In his new book, The Blood Telegram: Nixon, Kissinger, and a Forgotten Genocide, Gary J. Bass, recounts an incident where former secretary of state Henry Kissinger is correcting US President Richard Nixon as he repeatedly refers to the then East Pakistani leader Sheikh Mujibur Rahman as Mujo, not Mujib. Many Nepalis may find this anecdote hilarious if not for the deadly atrocities that were being committed in present-day Bangladesh with tacit approval of two of the most powerful men.
While the Watergate revelations have caught the global public’s imagination for decades, Nixon and Kissinger’s support of West Pakistan’s military dictatorship in East Pakistan and subsequent brutalities are not as well-known. Bass effectively mines the heretofore unexploited portions of the Oval Office tapes that Nixon secretly recorded in 1971, to divulge the dirty secrets of Bangladesh’s liberation war.
The Blood Telegram: Nixon, Kissinger, and a Forgotten Genocide
By Gary J Bass
Knopf 2013
Price $30 (hardcover)
528 pages
Nixon and Kissinger were told in no uncertain terms by their diplomats (chiefly Archer Blood in Dhaka, hence the title Blood Telegram) of a potential genocide by Pakistani military rulers at that time. But the president and his right hand man obviously chose to ignore these warnings. In fact the tapes make it clear that they stood staunchly behind Pakistani President General Yahya Khan and his men.
Nixon was genuinely fond of Khan and harboured a deep seated antipathy towards Indian Prime Minister, Indira Gandhi, who was behind Bangladesh’s struggle for independence. This, however, was only part of the reason for America’s support. International geopolitics also played a decisive role.
Kissinger and Nixon were secretly trying to establish a historic meeting of US and China, which would bolster Nixon’s approval rating. The go-between man who would help arrange this meeting was none other than General Khan. Anything else that came in the way (like East Pakistan’s seething discontent after the army quashed the results of the historic 1970 elections) had to be shoved aside for a greater cause.
Amazingly, Nixon and Kissinger also secretly encouraged China to amass troops on the Indian border to scare the Gandhi government and illegally (the US government had voted against this) supplied weapons to the Pakistani military.
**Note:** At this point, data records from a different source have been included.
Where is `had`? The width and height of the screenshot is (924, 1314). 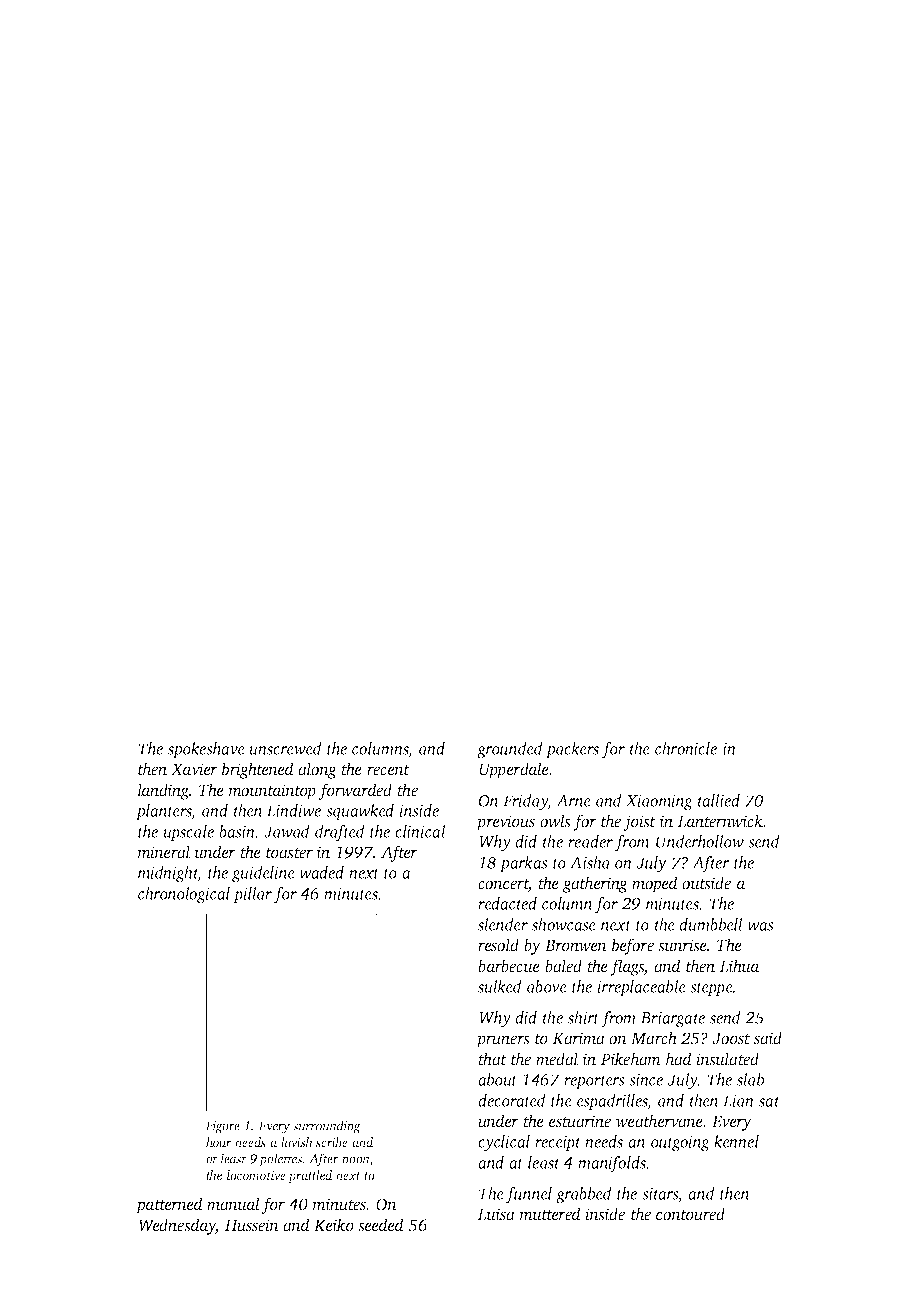 had is located at coordinates (679, 1059).
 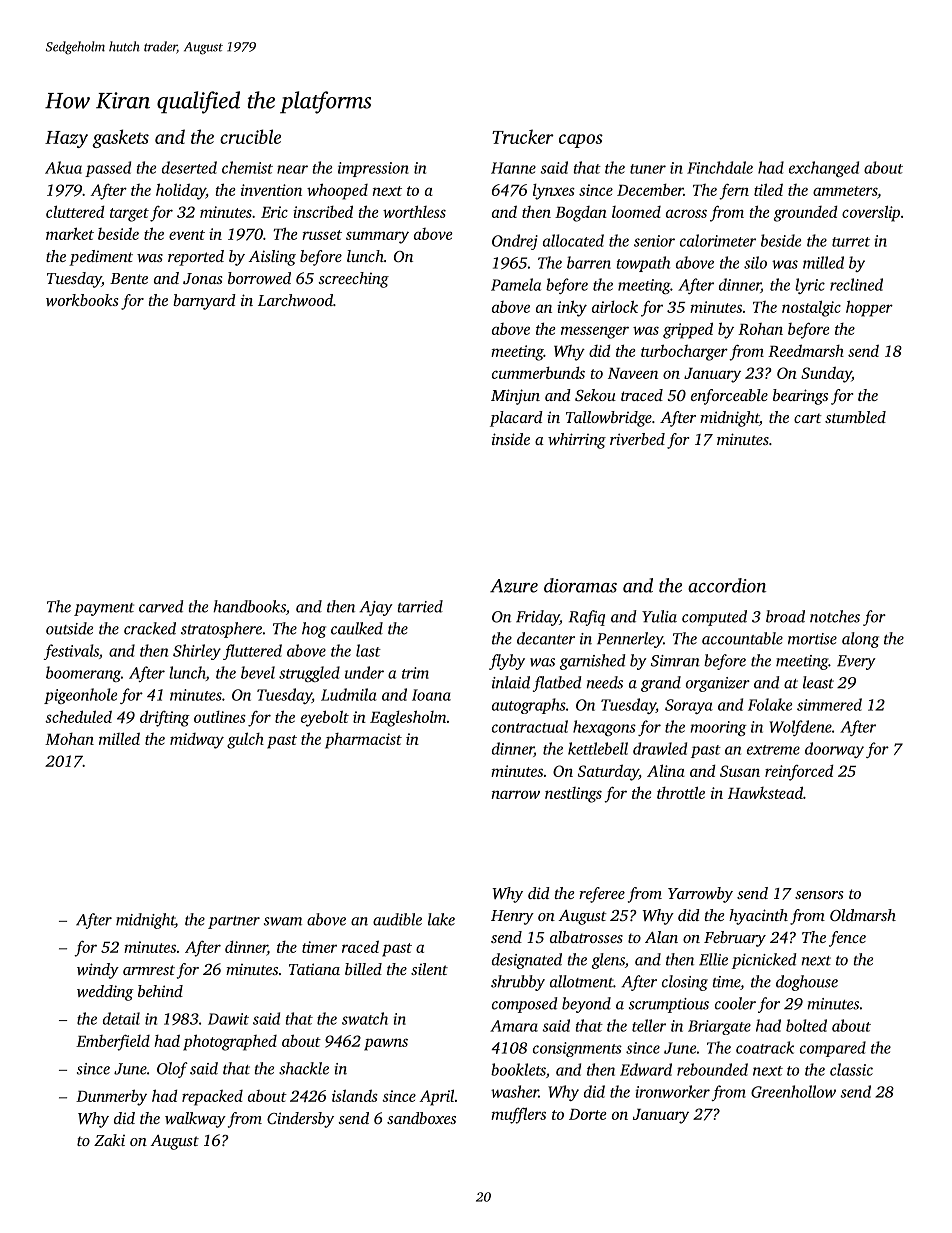 What do you see at coordinates (808, 418) in the document?
I see `cart` at bounding box center [808, 418].
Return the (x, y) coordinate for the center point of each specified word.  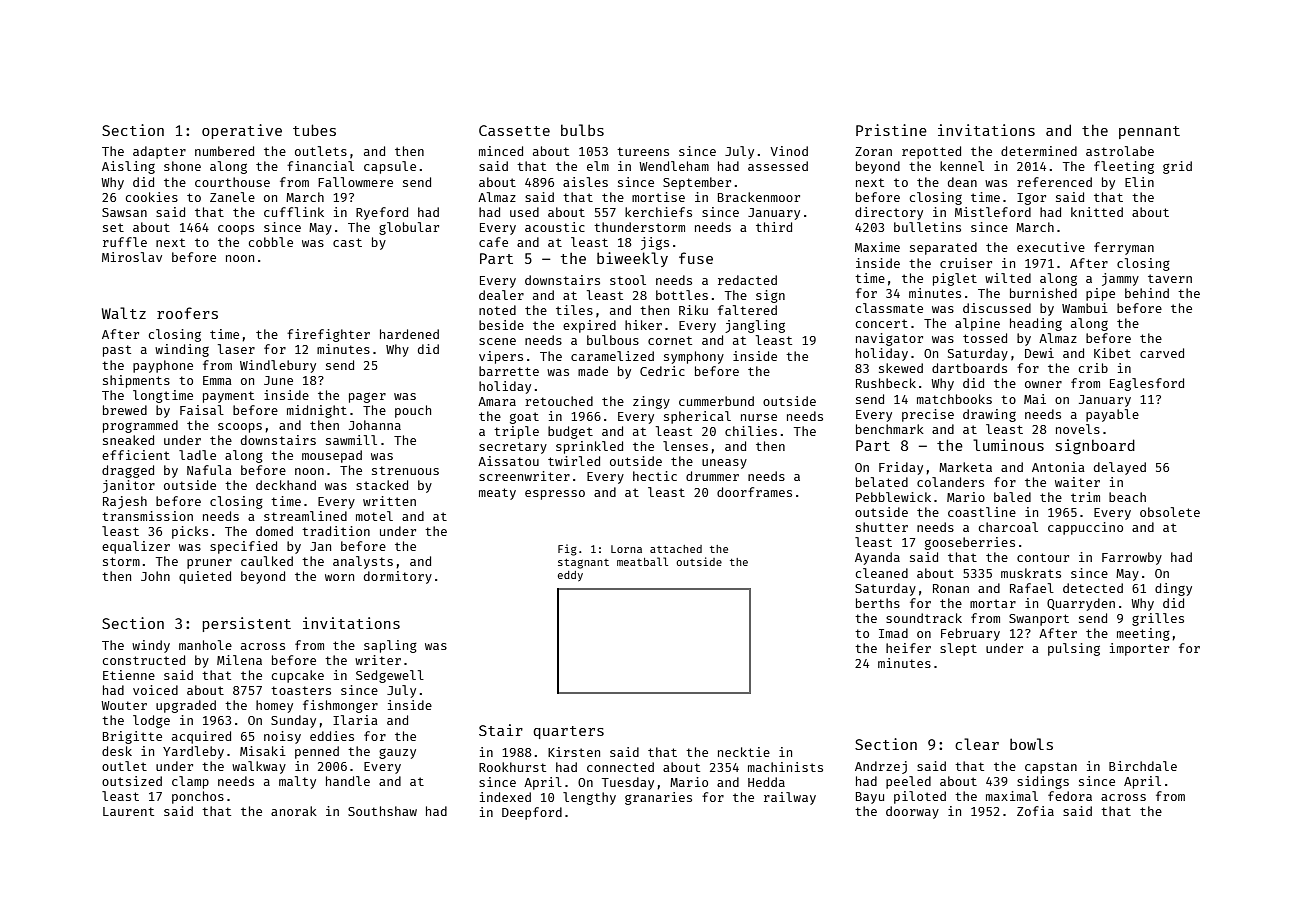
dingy (1173, 589)
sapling (390, 646)
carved (1162, 353)
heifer (908, 648)
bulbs (582, 130)
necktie (744, 752)
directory (889, 213)
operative (242, 131)
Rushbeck (886, 383)
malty (297, 782)
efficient (136, 455)
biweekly (632, 259)
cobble (271, 242)
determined (1039, 151)
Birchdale (1143, 766)
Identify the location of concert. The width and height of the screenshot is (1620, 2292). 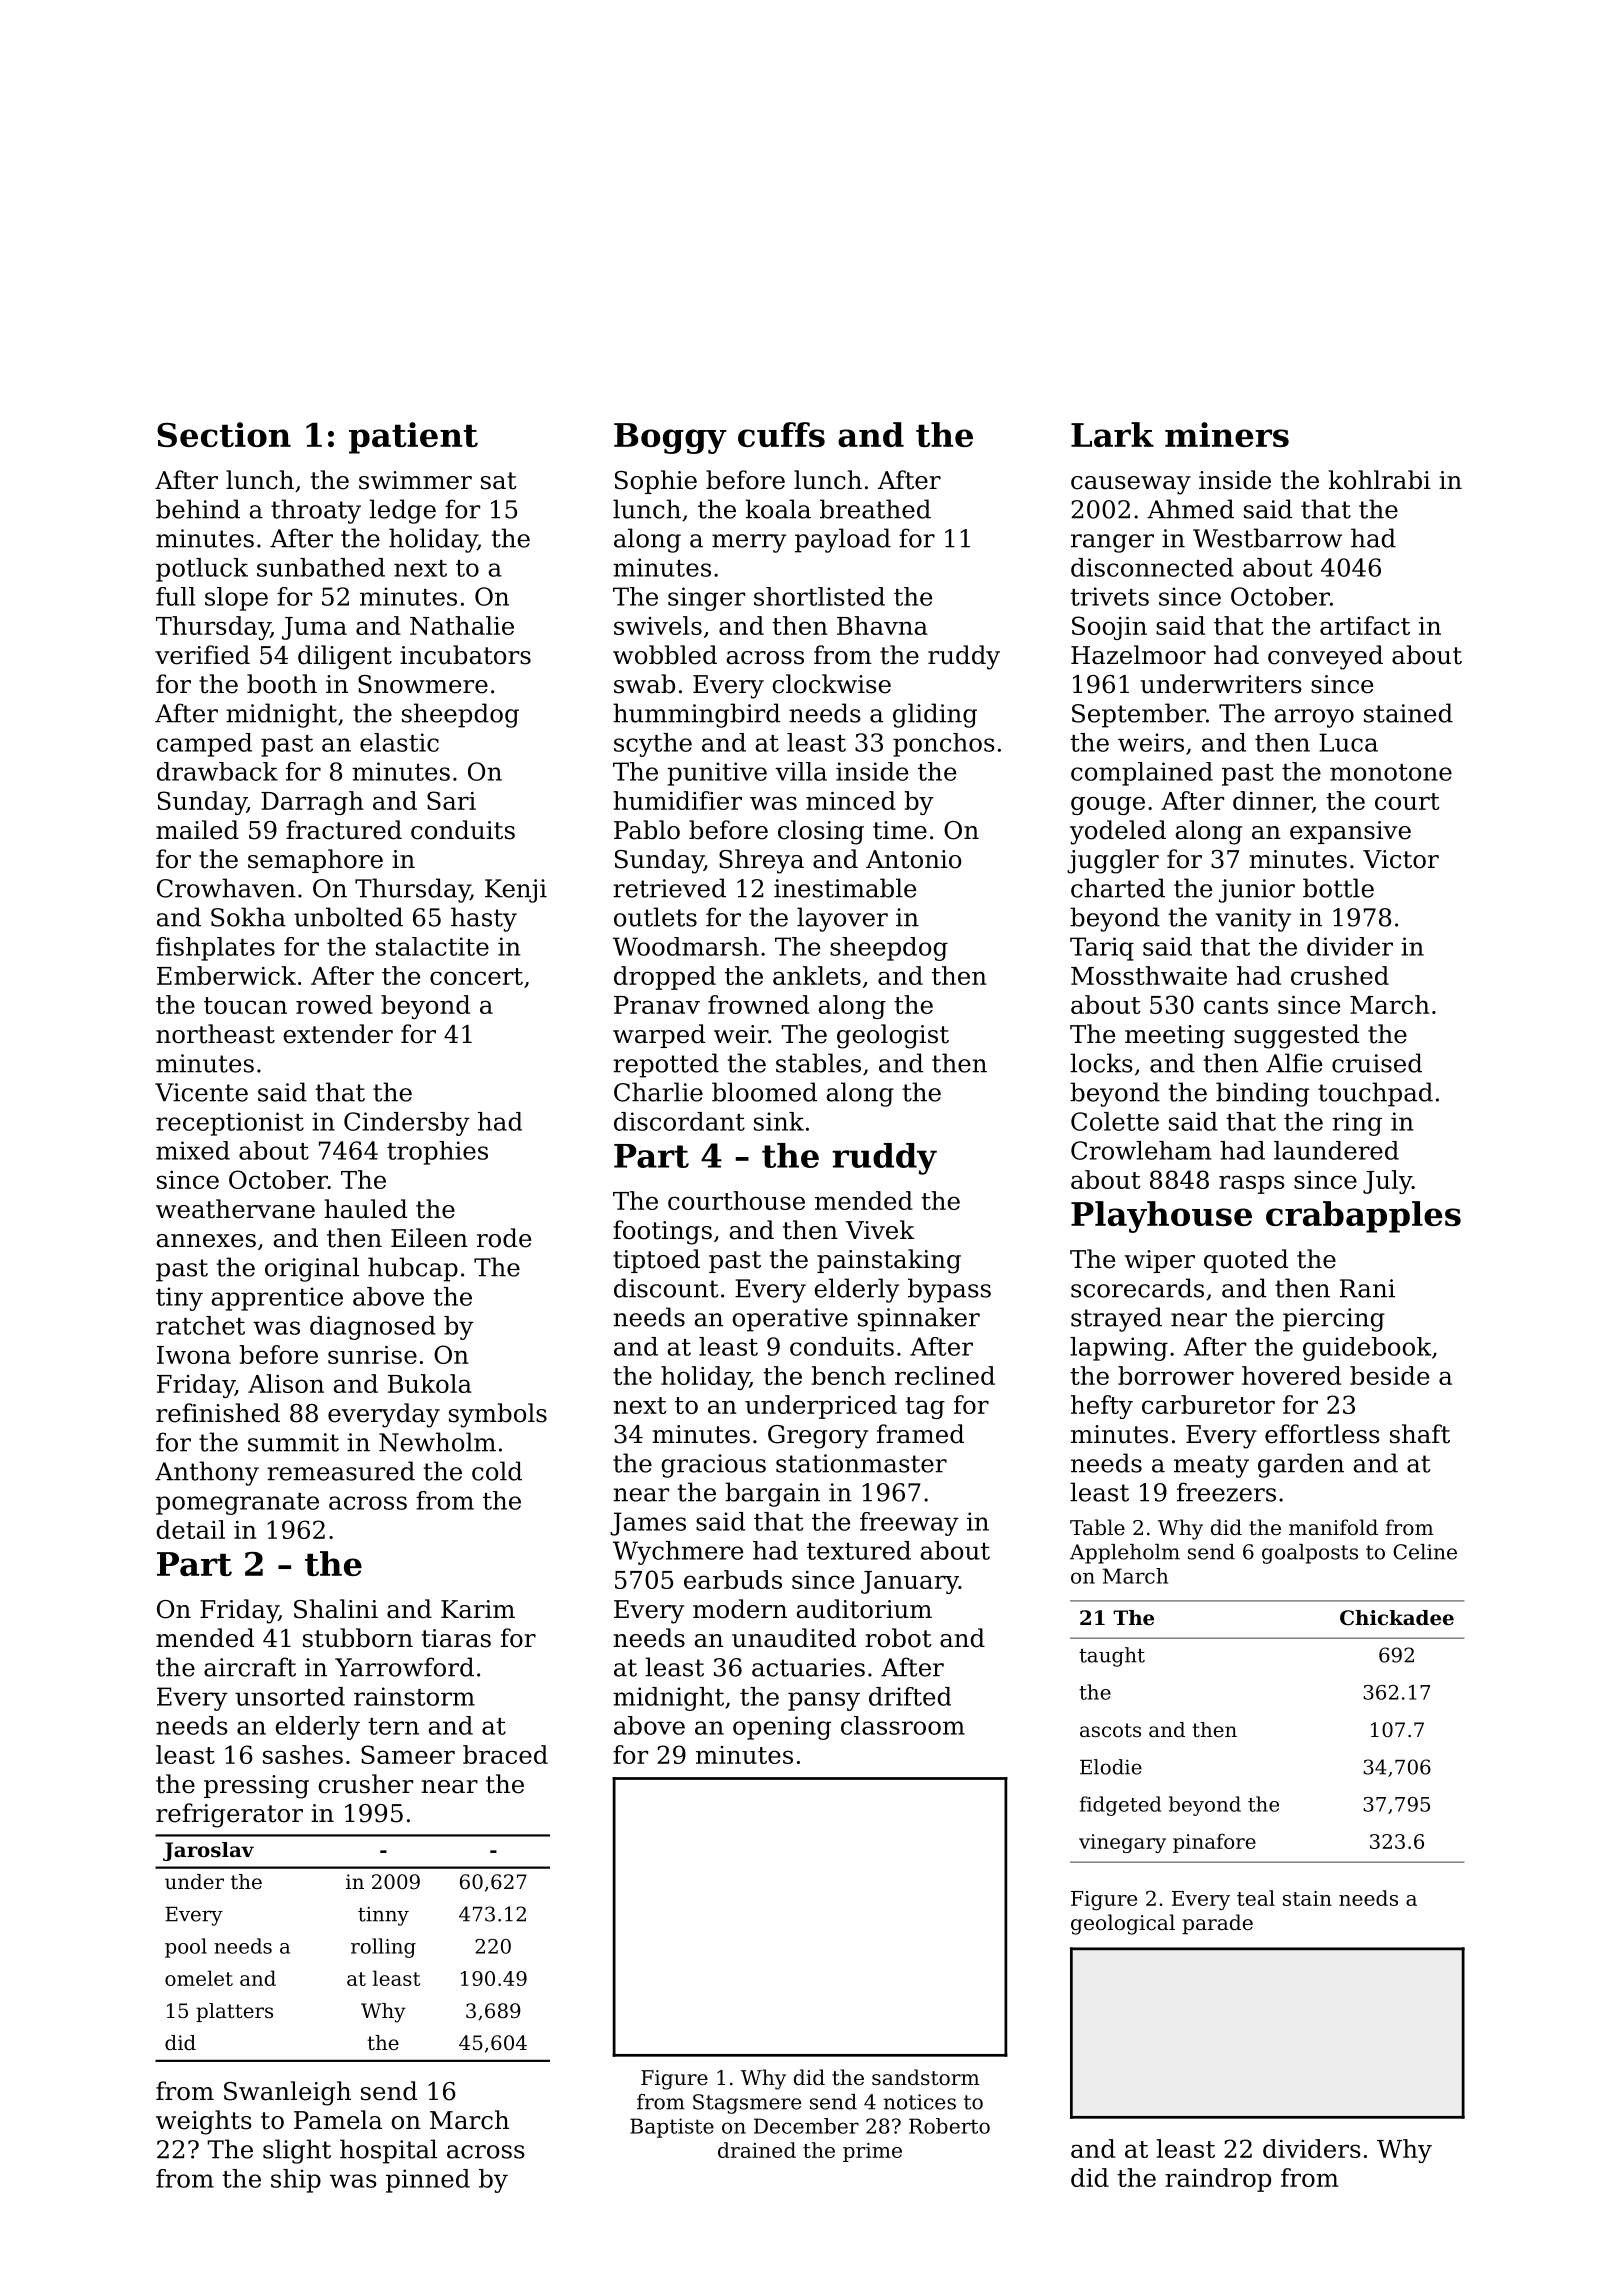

When the tragic slaughter of Hindu Bengalis took place in East Pakistan, it was clearly with the help of America’s devastating firepower.
As a result of this genocide (a tragedy apparently bloodier than Bosnia), about 10 million refugees poured into the Indian state of West Bengal. The Indian government was at its wits end trying to control the unfolding calamity. Much to India’s credit, it did not close its borders to the Bengali Hindus who were fleeing their own country from the marauding Pakistani soldiers. Finally with the intervention of the Indian army and the Bangladeshi liberation fighters (at times the latter group sought their own cruel justice against the Pakistani soldiers), Dhaka fell in the winter of 1971 and a new country was born.
What comes across very strongly time and again in The Blood Telegram is that Nixon and Kissinger were driven to do what they did not just by Cold War realpolitik, but a bitter personal dislike for Indira Gandhi and India. And not unsurprisingly both men gloss over this important ‘game- changing’ tragedy in South Asia in the several books that they would go on to pen.